REQUIRED ACTION →
This task calls for copying every line of the records that includes the word "computer".

──────── RECORD SET

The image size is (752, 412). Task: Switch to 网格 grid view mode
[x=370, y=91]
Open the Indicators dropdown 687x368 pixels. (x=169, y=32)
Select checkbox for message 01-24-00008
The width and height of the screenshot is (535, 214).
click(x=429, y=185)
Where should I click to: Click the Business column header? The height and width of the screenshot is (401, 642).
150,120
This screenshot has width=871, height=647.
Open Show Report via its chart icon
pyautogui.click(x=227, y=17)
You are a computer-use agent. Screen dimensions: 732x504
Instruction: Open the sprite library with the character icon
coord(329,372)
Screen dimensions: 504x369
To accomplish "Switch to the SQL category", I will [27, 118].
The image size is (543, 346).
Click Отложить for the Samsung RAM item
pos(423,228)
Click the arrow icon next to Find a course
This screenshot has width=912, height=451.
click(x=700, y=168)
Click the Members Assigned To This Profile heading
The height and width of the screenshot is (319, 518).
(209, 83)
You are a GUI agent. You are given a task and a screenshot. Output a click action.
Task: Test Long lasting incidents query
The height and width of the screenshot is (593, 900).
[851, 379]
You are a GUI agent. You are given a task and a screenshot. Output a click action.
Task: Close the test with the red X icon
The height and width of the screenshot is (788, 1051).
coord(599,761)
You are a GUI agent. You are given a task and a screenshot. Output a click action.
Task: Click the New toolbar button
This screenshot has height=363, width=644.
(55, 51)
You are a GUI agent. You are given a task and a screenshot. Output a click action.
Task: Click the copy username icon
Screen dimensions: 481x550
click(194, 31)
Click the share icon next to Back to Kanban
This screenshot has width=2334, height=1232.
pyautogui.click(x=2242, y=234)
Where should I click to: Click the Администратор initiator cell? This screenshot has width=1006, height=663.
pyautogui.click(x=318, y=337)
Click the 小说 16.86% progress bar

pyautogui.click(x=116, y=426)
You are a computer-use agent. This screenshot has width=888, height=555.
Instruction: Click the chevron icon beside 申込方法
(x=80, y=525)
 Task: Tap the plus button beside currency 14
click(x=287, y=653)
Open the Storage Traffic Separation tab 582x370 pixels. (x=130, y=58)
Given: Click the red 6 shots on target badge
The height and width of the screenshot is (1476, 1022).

────────────────

EXPECTED ANSWER →
You are a computer-use agent. Screen dimensions: 732x504
You are a computer-use agent. This screenshot has width=888, height=555.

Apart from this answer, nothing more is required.